◆ **ABOUT THIS TASK**
Count how many lines in the data hold "Huckabee". Only the number.

◆ **Records from a dataset**
◆ ◆ ◆
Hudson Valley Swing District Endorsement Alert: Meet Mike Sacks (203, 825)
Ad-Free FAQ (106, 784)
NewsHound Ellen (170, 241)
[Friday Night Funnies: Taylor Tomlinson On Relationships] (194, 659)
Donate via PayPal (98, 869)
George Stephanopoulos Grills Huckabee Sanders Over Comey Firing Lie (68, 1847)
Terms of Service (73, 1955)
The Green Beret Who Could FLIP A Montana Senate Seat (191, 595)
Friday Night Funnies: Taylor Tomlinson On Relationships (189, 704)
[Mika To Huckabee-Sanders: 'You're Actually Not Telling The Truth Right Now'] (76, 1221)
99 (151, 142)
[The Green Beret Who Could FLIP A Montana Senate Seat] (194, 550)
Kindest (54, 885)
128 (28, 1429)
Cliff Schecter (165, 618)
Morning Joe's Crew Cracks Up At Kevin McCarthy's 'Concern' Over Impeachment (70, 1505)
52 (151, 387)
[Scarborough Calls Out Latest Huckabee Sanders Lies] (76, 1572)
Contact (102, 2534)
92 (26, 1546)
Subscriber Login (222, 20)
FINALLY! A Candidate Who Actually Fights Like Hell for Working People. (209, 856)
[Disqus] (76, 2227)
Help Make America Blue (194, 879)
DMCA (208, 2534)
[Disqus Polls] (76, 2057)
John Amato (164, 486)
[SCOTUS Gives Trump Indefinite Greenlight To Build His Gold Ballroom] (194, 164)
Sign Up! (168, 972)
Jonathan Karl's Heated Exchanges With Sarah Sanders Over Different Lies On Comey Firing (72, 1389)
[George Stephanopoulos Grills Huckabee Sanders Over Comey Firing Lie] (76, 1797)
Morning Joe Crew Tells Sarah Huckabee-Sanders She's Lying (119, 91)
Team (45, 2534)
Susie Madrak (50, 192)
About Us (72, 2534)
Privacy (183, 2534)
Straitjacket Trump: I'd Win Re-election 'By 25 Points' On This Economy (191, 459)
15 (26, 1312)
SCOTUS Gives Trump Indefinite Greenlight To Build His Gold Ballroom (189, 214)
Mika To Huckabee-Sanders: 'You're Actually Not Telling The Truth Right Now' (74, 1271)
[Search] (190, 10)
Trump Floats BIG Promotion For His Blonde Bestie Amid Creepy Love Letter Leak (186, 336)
◆ ◆ ◆
◆ **ANSWER BOX**
6